I'm going to study medicine in the new few years (8 years!!!), I'm wondering (I'm a geek and software developer) what future is for the IT applied to medicine, is it promising. I worked with computers since 2001, I love programming and I'm self-taught.<p>I wonder if I can in the future mix my medicine knowledge with programming and IT??<p>Any ideas or links are appreciated!
======
TomOfTTB
Personally I believe the future of IT and Medicine to be in the field of
Predictive Analytics (In fairness this is what I've spent the last several
years working on so I'm a bit biased).

What computers do very well is to crunch numbers. The problem is the
confidentiality laws are so strict that the numbers have never been available.
The future I believe is coming and the future that I'm trying to bring about
is one where we realize a computer can separate diagnosis and treatment
information from identity and in doing so can access hugely valuable data
without ever violating a client's privacy. Then it can use that data to show
us patterns that we as humans would never see.

This type of technology, which already exists today, could lead to faster
diagnosis and most importantly preventitive care that keeps people from
getting sick in the first place. That, to me, is the greatest thing IT can
provide for humanity in the next decade or so.

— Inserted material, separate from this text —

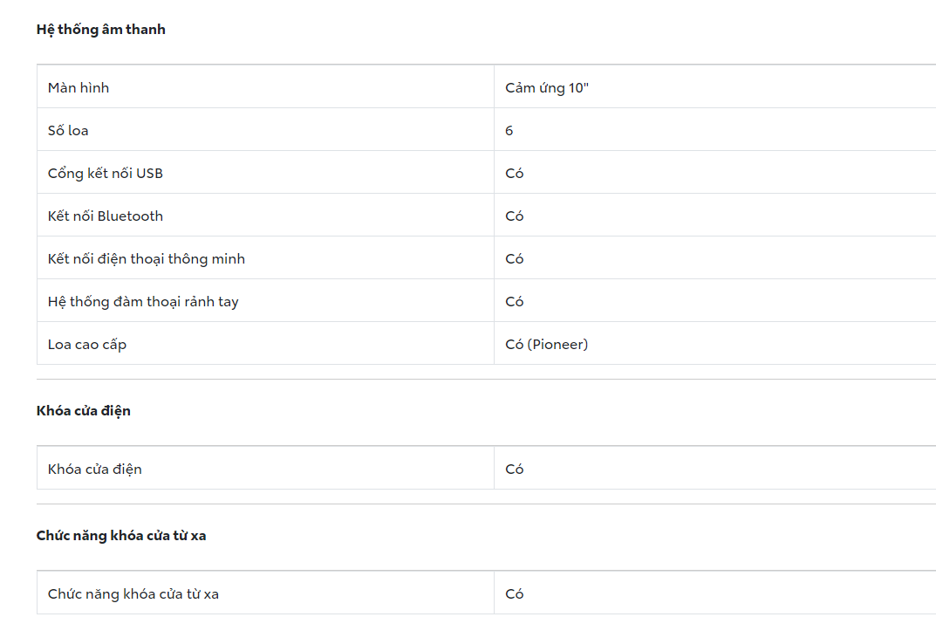
Task: Select the "Cổng kết nối USB" label
Action: 106,173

Don't get me wrong. There will be great advances in technology that have
nothing to do with the above. But those will be in things like nanotechnology
and laser development which (a) isn't what I'd call IT and (b) would require
you focus all your attention on them.

------
karatchov
A piece of advice from a med student: focus on your studies ! Since you have a
good computer experience, there is little chance that you lose your
IT/Programming knowledge if you just focus on your medecine. BUT, there are
much higher risks that you end up with a poor medecine knowledge if you try to
mix it with computing.

So, try to be a good or a very good doctor for the next 8 years, then you can
try to mix.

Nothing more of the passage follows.